§ Activity: Whenever a line of the listing contains the string "Switch", return that line.

The input: Begin

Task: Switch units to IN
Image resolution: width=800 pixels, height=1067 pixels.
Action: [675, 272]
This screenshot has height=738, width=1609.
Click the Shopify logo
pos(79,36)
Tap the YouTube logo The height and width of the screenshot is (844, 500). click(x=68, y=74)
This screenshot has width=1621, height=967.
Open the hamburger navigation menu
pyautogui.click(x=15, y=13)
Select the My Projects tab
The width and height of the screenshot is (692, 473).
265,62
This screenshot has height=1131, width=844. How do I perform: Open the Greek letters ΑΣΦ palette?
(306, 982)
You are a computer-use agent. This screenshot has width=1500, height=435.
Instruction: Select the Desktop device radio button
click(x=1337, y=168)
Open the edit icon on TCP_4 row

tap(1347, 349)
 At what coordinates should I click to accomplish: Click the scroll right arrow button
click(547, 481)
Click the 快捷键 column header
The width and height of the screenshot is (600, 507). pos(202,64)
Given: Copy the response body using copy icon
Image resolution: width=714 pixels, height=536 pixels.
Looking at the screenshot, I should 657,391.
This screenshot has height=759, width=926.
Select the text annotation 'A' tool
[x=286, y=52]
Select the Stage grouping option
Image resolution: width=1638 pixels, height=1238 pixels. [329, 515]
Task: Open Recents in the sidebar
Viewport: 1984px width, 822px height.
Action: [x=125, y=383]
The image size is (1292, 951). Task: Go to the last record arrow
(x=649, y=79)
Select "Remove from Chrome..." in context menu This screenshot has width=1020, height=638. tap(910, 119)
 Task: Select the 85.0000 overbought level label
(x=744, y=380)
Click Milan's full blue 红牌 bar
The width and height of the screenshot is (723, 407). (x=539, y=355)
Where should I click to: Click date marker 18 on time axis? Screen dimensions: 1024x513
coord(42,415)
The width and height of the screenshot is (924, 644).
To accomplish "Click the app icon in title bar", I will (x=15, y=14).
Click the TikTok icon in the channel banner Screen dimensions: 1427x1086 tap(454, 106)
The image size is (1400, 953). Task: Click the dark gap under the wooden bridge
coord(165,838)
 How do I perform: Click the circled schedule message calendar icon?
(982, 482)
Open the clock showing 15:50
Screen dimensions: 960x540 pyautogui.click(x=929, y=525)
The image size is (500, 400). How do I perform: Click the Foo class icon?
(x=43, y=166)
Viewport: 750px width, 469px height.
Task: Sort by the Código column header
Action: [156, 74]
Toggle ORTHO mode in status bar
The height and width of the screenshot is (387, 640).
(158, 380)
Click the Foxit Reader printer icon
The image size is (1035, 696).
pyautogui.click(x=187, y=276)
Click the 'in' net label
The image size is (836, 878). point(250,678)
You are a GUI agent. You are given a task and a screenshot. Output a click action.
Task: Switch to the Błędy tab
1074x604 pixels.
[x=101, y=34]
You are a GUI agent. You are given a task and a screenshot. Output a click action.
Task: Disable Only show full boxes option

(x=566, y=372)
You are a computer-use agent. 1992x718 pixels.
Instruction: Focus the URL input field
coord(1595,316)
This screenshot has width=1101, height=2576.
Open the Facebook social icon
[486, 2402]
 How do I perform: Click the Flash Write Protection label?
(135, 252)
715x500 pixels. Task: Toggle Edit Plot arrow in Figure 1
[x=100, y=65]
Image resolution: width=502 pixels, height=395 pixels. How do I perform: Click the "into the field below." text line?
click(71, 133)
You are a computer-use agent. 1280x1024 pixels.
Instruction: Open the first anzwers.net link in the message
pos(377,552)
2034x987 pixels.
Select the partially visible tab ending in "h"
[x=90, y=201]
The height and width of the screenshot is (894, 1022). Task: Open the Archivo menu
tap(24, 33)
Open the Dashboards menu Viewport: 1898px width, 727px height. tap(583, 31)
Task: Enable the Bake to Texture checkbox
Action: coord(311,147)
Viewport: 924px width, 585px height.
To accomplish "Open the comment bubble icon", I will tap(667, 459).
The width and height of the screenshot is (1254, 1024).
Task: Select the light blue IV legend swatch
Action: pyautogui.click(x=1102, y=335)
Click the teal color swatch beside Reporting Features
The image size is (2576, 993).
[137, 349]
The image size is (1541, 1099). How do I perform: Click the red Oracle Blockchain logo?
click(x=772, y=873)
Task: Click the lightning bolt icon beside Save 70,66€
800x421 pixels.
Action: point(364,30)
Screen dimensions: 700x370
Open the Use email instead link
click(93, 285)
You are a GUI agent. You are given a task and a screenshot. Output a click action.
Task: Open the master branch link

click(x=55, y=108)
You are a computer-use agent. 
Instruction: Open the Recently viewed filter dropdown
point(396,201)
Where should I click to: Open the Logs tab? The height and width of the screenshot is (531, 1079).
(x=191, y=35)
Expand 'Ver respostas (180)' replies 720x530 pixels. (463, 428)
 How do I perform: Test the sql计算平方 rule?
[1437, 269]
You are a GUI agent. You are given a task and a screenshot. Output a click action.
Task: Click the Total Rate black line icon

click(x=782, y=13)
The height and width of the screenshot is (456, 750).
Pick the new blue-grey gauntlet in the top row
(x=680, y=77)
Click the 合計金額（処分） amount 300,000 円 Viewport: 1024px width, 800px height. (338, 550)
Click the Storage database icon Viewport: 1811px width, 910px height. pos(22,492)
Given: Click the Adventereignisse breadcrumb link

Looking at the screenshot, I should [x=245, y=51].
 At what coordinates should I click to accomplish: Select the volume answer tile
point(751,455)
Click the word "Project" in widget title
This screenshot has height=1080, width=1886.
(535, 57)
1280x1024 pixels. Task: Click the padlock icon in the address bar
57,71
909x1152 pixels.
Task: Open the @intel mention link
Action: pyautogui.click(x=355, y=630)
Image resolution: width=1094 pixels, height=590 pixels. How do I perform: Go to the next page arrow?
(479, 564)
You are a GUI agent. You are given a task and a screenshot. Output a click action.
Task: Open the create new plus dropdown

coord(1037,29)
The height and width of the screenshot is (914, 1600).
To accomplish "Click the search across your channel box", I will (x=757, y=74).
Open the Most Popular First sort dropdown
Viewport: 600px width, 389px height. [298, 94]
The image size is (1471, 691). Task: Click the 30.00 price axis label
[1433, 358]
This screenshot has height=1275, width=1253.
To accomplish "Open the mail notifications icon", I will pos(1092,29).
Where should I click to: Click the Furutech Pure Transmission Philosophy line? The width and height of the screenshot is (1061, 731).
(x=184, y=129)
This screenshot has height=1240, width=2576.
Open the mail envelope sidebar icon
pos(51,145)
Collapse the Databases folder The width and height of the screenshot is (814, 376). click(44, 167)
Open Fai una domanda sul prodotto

The input: End

§ Response:
Task: Switch units to IN
Task: Switch to the Błędy tab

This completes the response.